The new report, Climate Change Reconsidered II: Physical Science, is approximately 1,200 pages long and produced by the Nongovernmental International Panel on Climate Change, established in 2003 to counter the UN’s Intergovernmental Panel on Climate Change (IPCC).
In its most recent report, in 2007, the IPCC claimed “most of the observed increase in global average temperatures since the mid-20th century is very likely due to the observed increase in [human-produced] greenhouse gas concentrations.” Policymakers from various countries have used the report to press for carbon cuts from the West and subsidies for developing nations. The green policies meant to curb global warming would amount to billions of dollars if implemented.
The alternative report, released on Tuesday by the Heartland Institute, points to scientific literature rebutting the UN’s claims. While acknowledging that “global temperature change is occurring, as it always does,” the authors conclude that “any human global climate [impact] is so small as to be embedded within the background variability of the natural climate system and is not dangerous.”
Climate Change Reconsidered II has chapters addressing temperature records, the hydrosphere, extreme weather, solar cycles, and climate models. The authors say global climate models, simulated on computers, are widely known to oversimplify climate complexity, and often produce inaccurate results. Mounting evidence suggests “climate sensitivity to CO2 is much lower than [IPCC] models assume.” For example, methane levels in the atmosphere are rising more slowly than expected, and increases in low-level clouds are likely to offset warming caused by greenhouse gases.
“We conclude the current generation of [global climate models] are unable to make accurate projections of climate even 10 years ahead, let alone the 100-year period that has been adopted by policy planners,” notes the report’s summary.
The authors say global warming that occurred in the late 20th century only seems extreme because of the narrow time period it represents. In fact, glacial and geologic records indicate global temperatures were warmer during the Egyptian, Minoan, Roman, and Medieval warm periods than at the end of the 20th century.
“Over recent geological time, Earth’s temperature has fluctuated naturally between about +4 C [7.2 F] and -6 C [10.8 F] with respect to 20th century temperature,” the report states. “Though a future warming of 2 C [3.6 F] would cause geographically varied ecological responses, no evidence exists that those changes would be net harmful to the global environment or to human well-being.”

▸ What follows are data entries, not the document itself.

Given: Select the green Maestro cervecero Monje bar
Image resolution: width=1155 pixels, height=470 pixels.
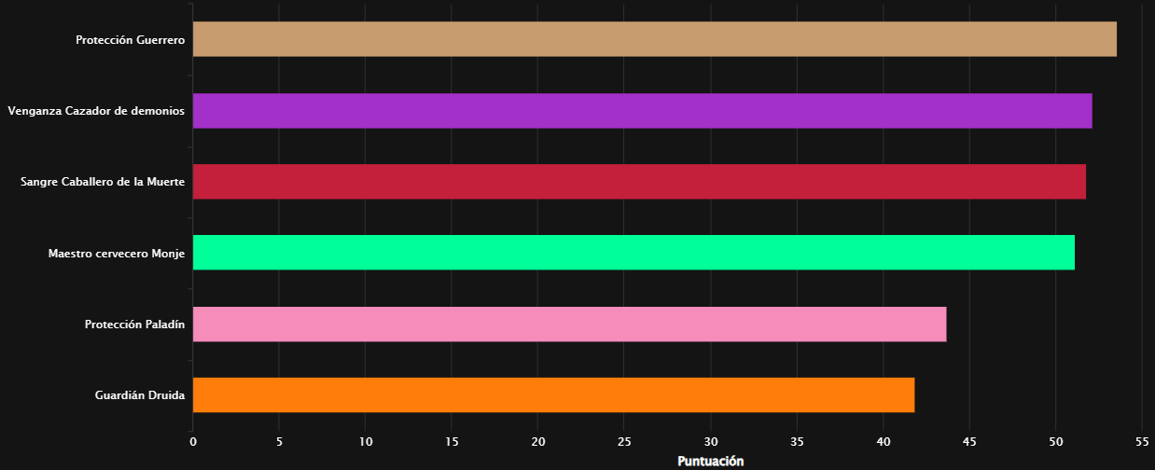Looking at the screenshot, I should pyautogui.click(x=633, y=253).
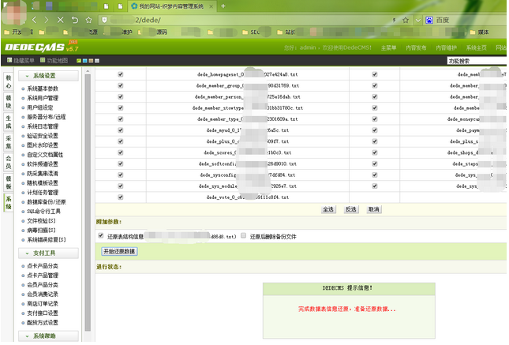Open 数据库备份/还原 in the sidebar

(54, 201)
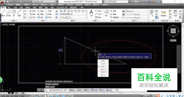
Task: Open the ByLayer color dropdown
Action: pyautogui.click(x=137, y=11)
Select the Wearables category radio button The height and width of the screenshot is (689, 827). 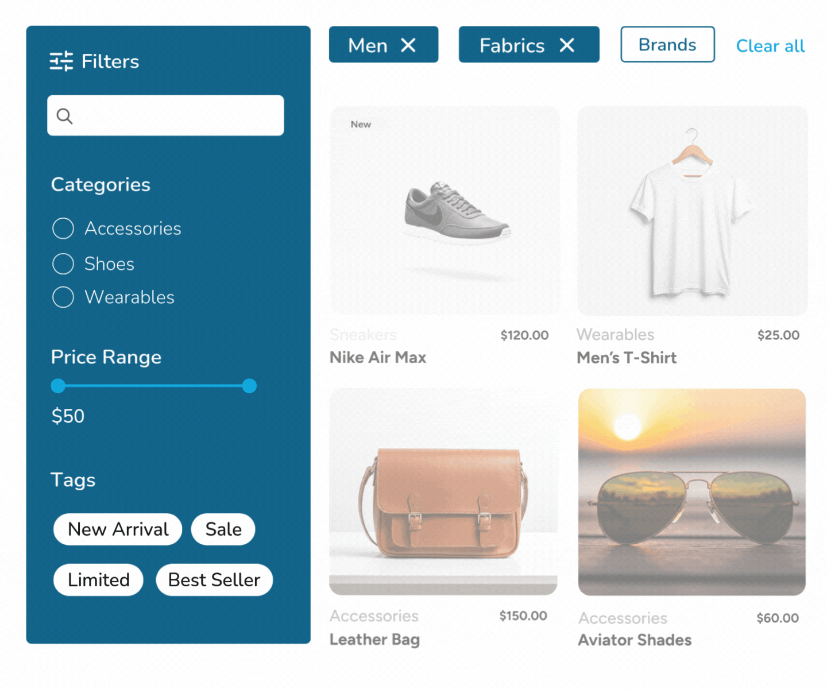click(x=63, y=297)

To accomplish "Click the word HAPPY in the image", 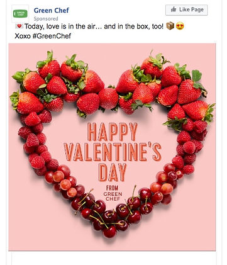I will [x=113, y=132].
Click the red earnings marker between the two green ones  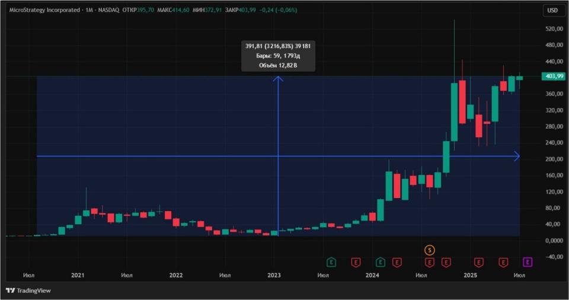[356, 262]
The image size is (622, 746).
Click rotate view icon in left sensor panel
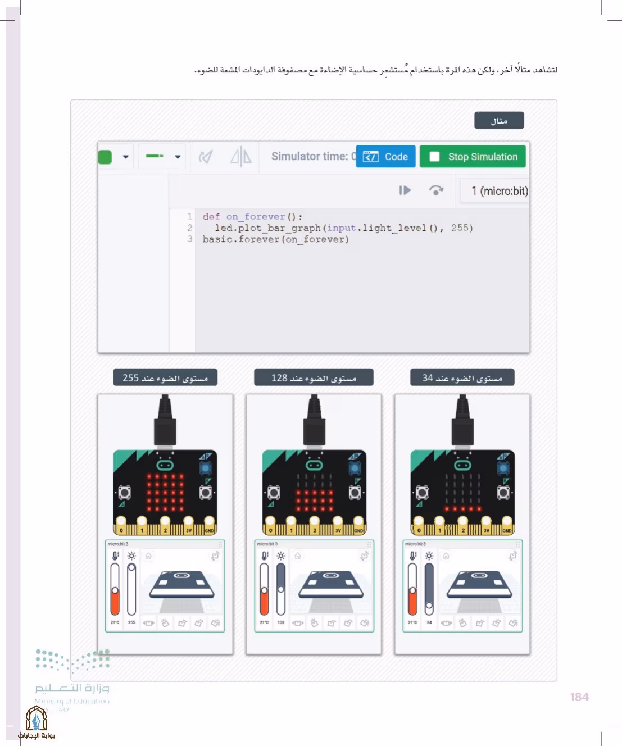215,556
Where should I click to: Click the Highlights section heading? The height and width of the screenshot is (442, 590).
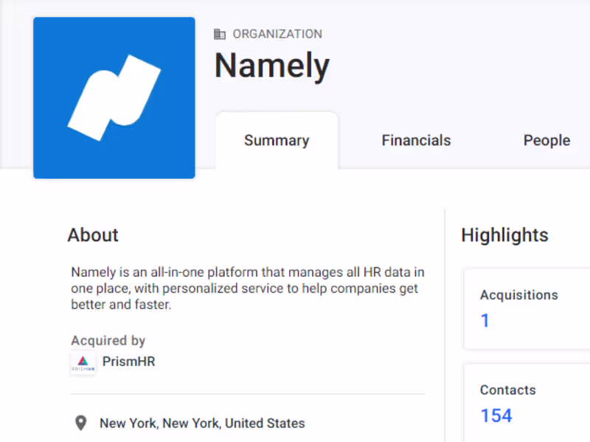point(504,235)
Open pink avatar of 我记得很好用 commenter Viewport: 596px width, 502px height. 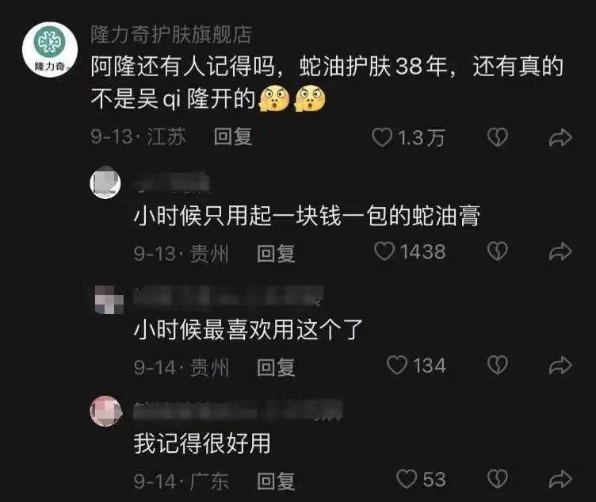tap(105, 411)
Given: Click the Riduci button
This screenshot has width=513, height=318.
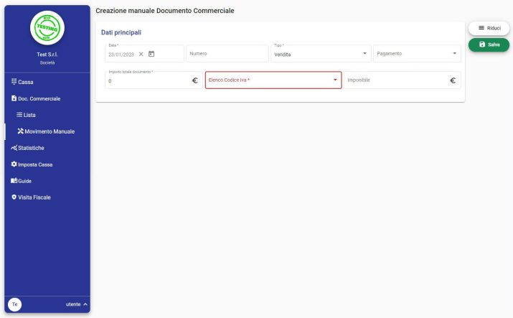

Nearly two dozen scientists and professors helped write Climate Change Reconsidered II. The lead authors included Fred Singer, an atmospheric physicist who founded the Science and Environmental Policy Project; Craig Idso, founder of the Center for the Study of Carbon Dioxide and Global Change; and Robert Carter, a climate researcher. The entire report is available for free at ClimateChangeReconsidered.org.
The alternative analysis comes as the IPCC is preparing its fifth major climate change report for world leaders to review. Although mainstream news media have tended to laud IPCC conclusions, the panel’s habit of exaggerating facts is leading some reporters to take a more critical approach. A few days ago The Mail on Sunday criticized the IPCC’s climate models for predicting a rate of temperature increase four times higher than what has actually been observed.